▶ What you should do: Given the records below, pull every line with the word "will" into the answer.

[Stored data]

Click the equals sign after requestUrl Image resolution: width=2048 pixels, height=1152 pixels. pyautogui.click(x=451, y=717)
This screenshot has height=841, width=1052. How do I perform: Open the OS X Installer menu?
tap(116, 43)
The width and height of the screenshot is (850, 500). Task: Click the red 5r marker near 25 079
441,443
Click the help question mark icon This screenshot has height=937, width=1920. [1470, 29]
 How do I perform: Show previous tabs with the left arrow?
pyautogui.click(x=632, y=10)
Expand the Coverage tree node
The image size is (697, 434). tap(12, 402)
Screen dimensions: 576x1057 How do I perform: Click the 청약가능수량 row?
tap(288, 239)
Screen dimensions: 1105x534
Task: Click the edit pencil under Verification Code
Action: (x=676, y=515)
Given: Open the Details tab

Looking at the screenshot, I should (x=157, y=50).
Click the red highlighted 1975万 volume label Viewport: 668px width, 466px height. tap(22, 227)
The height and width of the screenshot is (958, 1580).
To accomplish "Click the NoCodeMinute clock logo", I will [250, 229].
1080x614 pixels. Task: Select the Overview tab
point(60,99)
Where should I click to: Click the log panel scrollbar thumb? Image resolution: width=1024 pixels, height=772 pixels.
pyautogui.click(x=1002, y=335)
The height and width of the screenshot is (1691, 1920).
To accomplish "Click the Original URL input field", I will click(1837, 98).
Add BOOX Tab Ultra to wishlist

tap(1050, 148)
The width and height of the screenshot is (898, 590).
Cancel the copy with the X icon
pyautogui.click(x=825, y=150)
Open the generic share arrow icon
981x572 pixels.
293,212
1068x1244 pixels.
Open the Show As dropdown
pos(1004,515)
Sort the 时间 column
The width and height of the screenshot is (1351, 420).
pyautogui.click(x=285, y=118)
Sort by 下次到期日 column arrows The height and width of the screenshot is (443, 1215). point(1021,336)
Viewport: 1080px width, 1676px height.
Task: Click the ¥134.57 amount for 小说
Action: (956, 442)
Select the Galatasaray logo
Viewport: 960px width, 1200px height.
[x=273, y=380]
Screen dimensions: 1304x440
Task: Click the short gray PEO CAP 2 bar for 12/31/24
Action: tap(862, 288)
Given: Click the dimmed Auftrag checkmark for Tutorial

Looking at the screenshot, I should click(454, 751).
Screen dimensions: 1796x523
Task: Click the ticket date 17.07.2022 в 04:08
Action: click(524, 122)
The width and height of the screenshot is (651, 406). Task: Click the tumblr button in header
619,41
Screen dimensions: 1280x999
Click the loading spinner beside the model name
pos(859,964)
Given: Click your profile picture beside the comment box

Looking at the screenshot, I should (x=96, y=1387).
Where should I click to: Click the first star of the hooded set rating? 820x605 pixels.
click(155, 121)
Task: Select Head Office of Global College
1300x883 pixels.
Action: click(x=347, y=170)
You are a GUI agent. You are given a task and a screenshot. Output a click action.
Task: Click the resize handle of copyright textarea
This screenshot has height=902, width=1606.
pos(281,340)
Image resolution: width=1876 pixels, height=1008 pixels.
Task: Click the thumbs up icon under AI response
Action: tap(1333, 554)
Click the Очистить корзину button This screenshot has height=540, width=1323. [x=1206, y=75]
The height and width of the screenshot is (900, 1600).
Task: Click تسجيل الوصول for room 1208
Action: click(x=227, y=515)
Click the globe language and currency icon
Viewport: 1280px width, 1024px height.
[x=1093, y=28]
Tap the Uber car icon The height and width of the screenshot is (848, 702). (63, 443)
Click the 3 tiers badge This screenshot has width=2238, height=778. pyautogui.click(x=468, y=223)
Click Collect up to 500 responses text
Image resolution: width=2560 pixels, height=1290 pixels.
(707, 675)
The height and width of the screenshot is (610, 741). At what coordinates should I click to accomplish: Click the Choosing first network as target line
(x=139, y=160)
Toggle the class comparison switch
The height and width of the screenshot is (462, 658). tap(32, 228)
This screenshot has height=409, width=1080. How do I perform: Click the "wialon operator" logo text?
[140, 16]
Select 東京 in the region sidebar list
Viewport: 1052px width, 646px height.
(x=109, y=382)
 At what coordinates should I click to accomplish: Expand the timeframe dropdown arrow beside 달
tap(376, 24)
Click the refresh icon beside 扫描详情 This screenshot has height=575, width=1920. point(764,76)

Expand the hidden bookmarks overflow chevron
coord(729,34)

▶ Solution for this task:
To accomplish "Click the NoCodeMinute clock logo", I will [250, 229].
To accomplish "Click the Original URL input field", I will click(1837, 98).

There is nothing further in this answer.